Artículo »

Letras Libres, 05.2011
No he querido leer pero he leído en alguna parte que no
hay nada salvaje en Los detectives
salvajes. Que esta novela representa el epitafio de las vanguardias
latinoamericanas. Que el fracaso del realvisceralismo al interior de la obra
simboliza el fracaso de todas las prácticas radicales. Que los destinos
cruzados de Arturo Belano y Ulises Lima son, de hecho, ejemplares. Que el
primero consigue desintoxicarse de las vanguardias y por eso, ya vuelto Roberto
Bolaño, escribe algunas novelas extraordinarias. Que el segundo se ata a la
ilusión vanguardista y por eso, ya vuelto Mario Santiago Papasquiaro, no
escribe otra cosa que versos olvidables. Que esa escena en que Ulises Lima y
Octavio Paz se encuentran en el Parque Hundido lo dice, al final, todo: las
hostilidades han terminado, es hora de rendirse ante los maestros.
Bueno, es necesario responder que nada es así de
sencillo. Que Los detectives salvajes
es a la vez un elogio y una parodia de las vanguardias latinoamericanas. Que
esta o aquella pandilla de radicales puede fracasar y desaparecer pero que la
pulsión vanguardista no muere con ellos, así como desaparecen los autores
clasicistas pero no los hábitos clásicos. Que si la obra de Bolaño sobresale no
es porque se haya desprendido de todo aliento vanguardista sino justamente
porque discute con las vanguardias y está en tensión con ellas. Que esa escena
en el Parque Hundido es, sí, memorable pero tal vez por otras razones: quizá
porque Paz envidia en Ulises Lima al joven radical que él también fue.

Consigna » Reproduce sin cambios el fragmento del artículo sobre Los detectives salvajes que empieza con "Bueno, es necesario" y sigue hasta "él también fue.".

Datos proporcionados »
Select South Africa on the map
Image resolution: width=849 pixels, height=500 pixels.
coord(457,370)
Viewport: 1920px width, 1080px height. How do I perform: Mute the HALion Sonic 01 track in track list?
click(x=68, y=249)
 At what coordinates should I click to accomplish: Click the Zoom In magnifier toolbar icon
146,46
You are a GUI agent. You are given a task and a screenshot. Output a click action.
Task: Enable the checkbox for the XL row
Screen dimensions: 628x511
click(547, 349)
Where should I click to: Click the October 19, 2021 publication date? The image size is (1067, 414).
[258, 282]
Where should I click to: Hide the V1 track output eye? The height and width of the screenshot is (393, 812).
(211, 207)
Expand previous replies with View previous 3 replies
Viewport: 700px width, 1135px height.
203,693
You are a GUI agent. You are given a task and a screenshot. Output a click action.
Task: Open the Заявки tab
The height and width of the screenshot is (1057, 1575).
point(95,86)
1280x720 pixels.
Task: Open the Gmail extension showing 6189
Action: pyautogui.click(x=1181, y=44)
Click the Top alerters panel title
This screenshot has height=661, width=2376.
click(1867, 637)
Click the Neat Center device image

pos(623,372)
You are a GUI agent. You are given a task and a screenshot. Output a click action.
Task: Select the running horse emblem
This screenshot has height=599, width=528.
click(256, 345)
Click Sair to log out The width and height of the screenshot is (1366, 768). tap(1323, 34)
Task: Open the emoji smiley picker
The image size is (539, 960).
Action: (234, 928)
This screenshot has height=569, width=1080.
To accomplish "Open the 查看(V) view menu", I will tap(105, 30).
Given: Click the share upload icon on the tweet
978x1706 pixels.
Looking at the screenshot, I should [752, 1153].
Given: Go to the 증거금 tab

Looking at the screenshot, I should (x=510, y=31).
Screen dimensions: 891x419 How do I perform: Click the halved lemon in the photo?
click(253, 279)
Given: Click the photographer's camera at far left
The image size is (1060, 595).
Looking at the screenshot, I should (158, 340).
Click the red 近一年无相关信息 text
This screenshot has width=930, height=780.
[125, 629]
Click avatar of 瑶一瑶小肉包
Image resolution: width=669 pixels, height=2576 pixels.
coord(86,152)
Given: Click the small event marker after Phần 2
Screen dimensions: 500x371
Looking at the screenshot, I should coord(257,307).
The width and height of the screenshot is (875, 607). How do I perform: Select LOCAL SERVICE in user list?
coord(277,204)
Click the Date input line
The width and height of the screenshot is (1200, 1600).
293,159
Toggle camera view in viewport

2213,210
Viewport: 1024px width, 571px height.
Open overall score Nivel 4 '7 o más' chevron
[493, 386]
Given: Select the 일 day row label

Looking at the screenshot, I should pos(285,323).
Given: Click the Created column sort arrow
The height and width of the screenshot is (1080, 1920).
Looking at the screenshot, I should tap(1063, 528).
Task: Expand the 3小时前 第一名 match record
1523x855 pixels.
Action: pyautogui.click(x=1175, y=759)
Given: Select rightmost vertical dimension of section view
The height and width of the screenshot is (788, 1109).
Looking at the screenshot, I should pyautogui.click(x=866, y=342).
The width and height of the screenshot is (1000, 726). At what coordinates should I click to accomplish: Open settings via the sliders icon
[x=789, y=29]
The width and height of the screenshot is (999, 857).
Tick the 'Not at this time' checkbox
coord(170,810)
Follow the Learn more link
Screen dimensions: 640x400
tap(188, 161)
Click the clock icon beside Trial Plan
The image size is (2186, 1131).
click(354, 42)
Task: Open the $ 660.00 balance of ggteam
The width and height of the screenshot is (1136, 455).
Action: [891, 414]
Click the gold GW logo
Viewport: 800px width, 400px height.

Solución »
Bueno, es necesario responder que nada es así de
sencillo. Que Los detectives salvajes
es a la vez un elogio y una parodia de las vanguardias latinoamericanas. Que
esta o aquella pandilla de radicales puede fracasar y desaparecer pero que la
pulsión vanguardista no muere con ellos, así como desaparecen los autores
clasicistas pero no los hábitos clásicos. Que si la obra de Bolaño sobresale no
es porque se haya desprendido de todo aliento vanguardista sino justamente
porque discute con las vanguardias y está en tensión con ellas. Que esa escena
en el Parque Hundido es, sí, memorable pero tal vez por otras razones: quizá
porque Paz envidia en Ulises Lima al joven radical que él también fue.